> WHAT IS NEEDED: Transcribe the data in full, keeping each line exactly as it appears.

-- DATA follows --

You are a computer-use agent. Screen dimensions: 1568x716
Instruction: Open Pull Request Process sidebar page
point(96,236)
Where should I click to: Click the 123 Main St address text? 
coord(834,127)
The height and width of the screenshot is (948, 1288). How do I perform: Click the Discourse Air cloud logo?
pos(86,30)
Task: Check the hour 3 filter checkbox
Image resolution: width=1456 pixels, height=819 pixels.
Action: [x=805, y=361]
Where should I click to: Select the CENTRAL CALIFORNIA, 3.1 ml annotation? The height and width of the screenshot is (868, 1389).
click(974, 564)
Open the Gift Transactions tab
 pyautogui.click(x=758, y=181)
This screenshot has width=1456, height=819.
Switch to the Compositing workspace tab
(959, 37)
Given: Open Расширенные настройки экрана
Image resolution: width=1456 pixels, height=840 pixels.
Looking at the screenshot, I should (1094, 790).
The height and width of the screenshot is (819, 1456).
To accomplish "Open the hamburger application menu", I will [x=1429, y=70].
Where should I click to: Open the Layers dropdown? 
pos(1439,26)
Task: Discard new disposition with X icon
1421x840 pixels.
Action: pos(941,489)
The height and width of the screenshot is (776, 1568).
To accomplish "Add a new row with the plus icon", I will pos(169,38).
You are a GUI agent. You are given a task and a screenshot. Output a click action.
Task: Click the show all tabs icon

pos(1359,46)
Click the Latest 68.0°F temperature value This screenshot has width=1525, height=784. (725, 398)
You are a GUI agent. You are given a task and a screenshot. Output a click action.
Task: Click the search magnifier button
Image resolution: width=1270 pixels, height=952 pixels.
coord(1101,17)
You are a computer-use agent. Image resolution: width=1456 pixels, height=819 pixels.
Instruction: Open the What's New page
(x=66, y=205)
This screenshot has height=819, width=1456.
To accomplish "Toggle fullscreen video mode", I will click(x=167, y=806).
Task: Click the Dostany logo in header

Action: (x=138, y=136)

-- DATA concluded --

> RESULT:
You are a computer-use agent. Screen dimensions: 1568x716
Instruction: Open Pull Request Process sidebar page
point(96,236)
Where should I click to: Click the 123 Main St address text? 
coord(834,127)
The height and width of the screenshot is (948, 1288). How do I perform: Click the Discourse Air cloud logo?
pos(86,30)
Task: Check the hour 3 filter checkbox
Image resolution: width=1456 pixels, height=819 pixels.
Action: [x=805, y=361]
Where should I click to: Select the CENTRAL CALIFORNIA, 3.1 ml annotation? The height and width of the screenshot is (868, 1389).
click(974, 564)
Open the Gift Transactions tab
 pyautogui.click(x=758, y=181)
This screenshot has width=1456, height=819.
Switch to the Compositing workspace tab
(959, 37)
Given: Open Расширенные настройки экрана
Image resolution: width=1456 pixels, height=840 pixels.
Looking at the screenshot, I should (1094, 790).
The height and width of the screenshot is (819, 1456).
To accomplish "Open the hamburger application menu", I will [x=1429, y=70].
Where should I click to: Open the Layers dropdown? 
pos(1439,26)
Task: Discard new disposition with X icon
1421x840 pixels.
Action: pos(941,489)
The height and width of the screenshot is (776, 1568).
To accomplish "Add a new row with the plus icon", I will pos(169,38).
You are a GUI agent. You are given a task and a screenshot. Output a click action.
Task: Click the show all tabs icon

pos(1359,46)
Click the Latest 68.0°F temperature value This screenshot has width=1525, height=784. (725, 398)
You are a GUI agent. You are given a task and a screenshot. Output a click action.
Task: Click the search magnifier button
Image resolution: width=1270 pixels, height=952 pixels.
coord(1101,17)
You are a computer-use agent. Image resolution: width=1456 pixels, height=819 pixels.
Instruction: Open the What's New page
(x=66, y=205)
This screenshot has height=819, width=1456.
To accomplish "Toggle fullscreen video mode", I will click(x=167, y=806).
Task: Click the Dostany logo in header

Action: (x=138, y=136)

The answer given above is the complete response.